**Problem description**
Rewrite the items below, replacing each "Instruction" with "Goal" and leaving everything else as it is.

**Items**
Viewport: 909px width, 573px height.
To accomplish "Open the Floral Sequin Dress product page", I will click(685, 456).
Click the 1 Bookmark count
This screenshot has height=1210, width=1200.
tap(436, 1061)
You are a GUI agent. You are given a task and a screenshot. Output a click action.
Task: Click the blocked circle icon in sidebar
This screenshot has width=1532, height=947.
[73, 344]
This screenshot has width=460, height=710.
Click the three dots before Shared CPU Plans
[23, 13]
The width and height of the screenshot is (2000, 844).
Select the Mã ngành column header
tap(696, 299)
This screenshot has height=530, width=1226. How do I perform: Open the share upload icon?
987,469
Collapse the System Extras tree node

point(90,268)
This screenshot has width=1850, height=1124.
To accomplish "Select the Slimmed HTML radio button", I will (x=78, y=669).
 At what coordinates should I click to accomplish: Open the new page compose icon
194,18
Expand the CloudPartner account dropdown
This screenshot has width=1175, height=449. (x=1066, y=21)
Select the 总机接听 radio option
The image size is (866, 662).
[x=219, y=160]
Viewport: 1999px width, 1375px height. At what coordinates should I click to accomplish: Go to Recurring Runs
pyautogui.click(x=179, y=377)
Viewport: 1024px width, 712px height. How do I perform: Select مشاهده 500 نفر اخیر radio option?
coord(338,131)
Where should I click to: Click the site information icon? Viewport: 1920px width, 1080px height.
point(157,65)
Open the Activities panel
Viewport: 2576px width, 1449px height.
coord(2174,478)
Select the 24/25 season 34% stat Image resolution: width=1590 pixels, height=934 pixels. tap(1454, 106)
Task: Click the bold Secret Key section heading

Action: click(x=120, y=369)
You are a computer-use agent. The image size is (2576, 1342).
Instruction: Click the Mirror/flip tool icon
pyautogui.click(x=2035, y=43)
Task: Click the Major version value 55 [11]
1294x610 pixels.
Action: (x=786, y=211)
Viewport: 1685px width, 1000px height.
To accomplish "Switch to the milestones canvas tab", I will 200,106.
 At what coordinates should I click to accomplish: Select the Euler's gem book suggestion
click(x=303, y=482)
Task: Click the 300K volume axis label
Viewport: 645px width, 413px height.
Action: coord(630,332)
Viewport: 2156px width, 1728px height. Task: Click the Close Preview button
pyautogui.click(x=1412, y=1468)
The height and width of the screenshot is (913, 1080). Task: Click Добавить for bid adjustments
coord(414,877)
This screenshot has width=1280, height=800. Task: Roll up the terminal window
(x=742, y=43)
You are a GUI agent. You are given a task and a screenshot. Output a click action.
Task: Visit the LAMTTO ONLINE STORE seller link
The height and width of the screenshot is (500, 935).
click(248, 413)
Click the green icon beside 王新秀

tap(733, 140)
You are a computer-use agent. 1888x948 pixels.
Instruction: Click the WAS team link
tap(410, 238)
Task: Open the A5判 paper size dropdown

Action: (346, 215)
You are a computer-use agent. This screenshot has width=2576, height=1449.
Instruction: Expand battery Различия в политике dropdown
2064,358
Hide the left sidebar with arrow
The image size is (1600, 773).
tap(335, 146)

**Response below**
Viewport: 909px width, 573px height.
To accomplish "Open the Floral Sequin Dress product page", I will click(685, 456).
Click the 1 Bookmark count
This screenshot has height=1210, width=1200.
tap(436, 1061)
You are a GUI agent. You are given a task and a screenshot. Output a click action.
Task: Click the blocked circle icon in sidebar
This screenshot has width=1532, height=947.
[73, 344]
This screenshot has width=460, height=710.
Click the three dots before Shared CPU Plans
[23, 13]
The width and height of the screenshot is (2000, 844).
Select the Mã ngành column header
tap(696, 299)
This screenshot has height=530, width=1226. How do I perform: Open the share upload icon?
987,469
Collapse the System Extras tree node

point(90,268)
This screenshot has width=1850, height=1124.
To accomplish "Select the Slimmed HTML radio button", I will (x=78, y=669).
 At what coordinates should I click to accomplish: Open the new page compose icon
194,18
Expand the CloudPartner account dropdown
This screenshot has width=1175, height=449. (x=1066, y=21)
Select the 总机接听 radio option
The image size is (866, 662).
[x=219, y=160]
Viewport: 1999px width, 1375px height. At what coordinates should I click to accomplish: Go to Recurring Runs
pyautogui.click(x=179, y=377)
Viewport: 1024px width, 712px height. How do I perform: Select مشاهده 500 نفر اخیر radio option?
coord(338,131)
Where should I click to: Click the site information icon? Viewport: 1920px width, 1080px height.
point(157,65)
Open the Activities panel
Viewport: 2576px width, 1449px height.
coord(2174,478)
Select the 24/25 season 34% stat Image resolution: width=1590 pixels, height=934 pixels. tap(1454, 106)
Task: Click the bold Secret Key section heading

Action: click(x=120, y=369)
You are a computer-use agent. The image size is (2576, 1342).
Goal: Click the Mirror/flip tool icon
pyautogui.click(x=2035, y=43)
Task: Click the Major version value 55 [11]
1294x610 pixels.
Action: (x=786, y=211)
Viewport: 1685px width, 1000px height.
To accomplish "Switch to the milestones canvas tab", I will 200,106.
 At what coordinates should I click to accomplish: Select the Euler's gem book suggestion
click(x=303, y=482)
Task: Click the 300K volume axis label
Viewport: 645px width, 413px height.
Action: coord(630,332)
Viewport: 2156px width, 1728px height. Task: Click the Close Preview button
pyautogui.click(x=1412, y=1468)
The height and width of the screenshot is (913, 1080). Task: Click Добавить for bid adjustments
coord(414,877)
This screenshot has width=1280, height=800. Task: Roll up the terminal window
(x=742, y=43)
You are a GUI agent. You are given a task and a screenshot. Output a click action.
Task: Visit the LAMTTO ONLINE STORE seller link
The height and width of the screenshot is (500, 935).
click(248, 413)
Click the green icon beside 王新秀

tap(733, 140)
You are a computer-use agent. 1888x948 pixels.
Goal: Click the WAS team link
tap(410, 238)
Task: Open the A5判 paper size dropdown

Action: (346, 215)
You are a computer-use agent. This screenshot has width=2576, height=1449.
Goal: Expand battery Различия в политике dropdown
2064,358
Hide the left sidebar with arrow
The image size is (1600, 773).
tap(335, 146)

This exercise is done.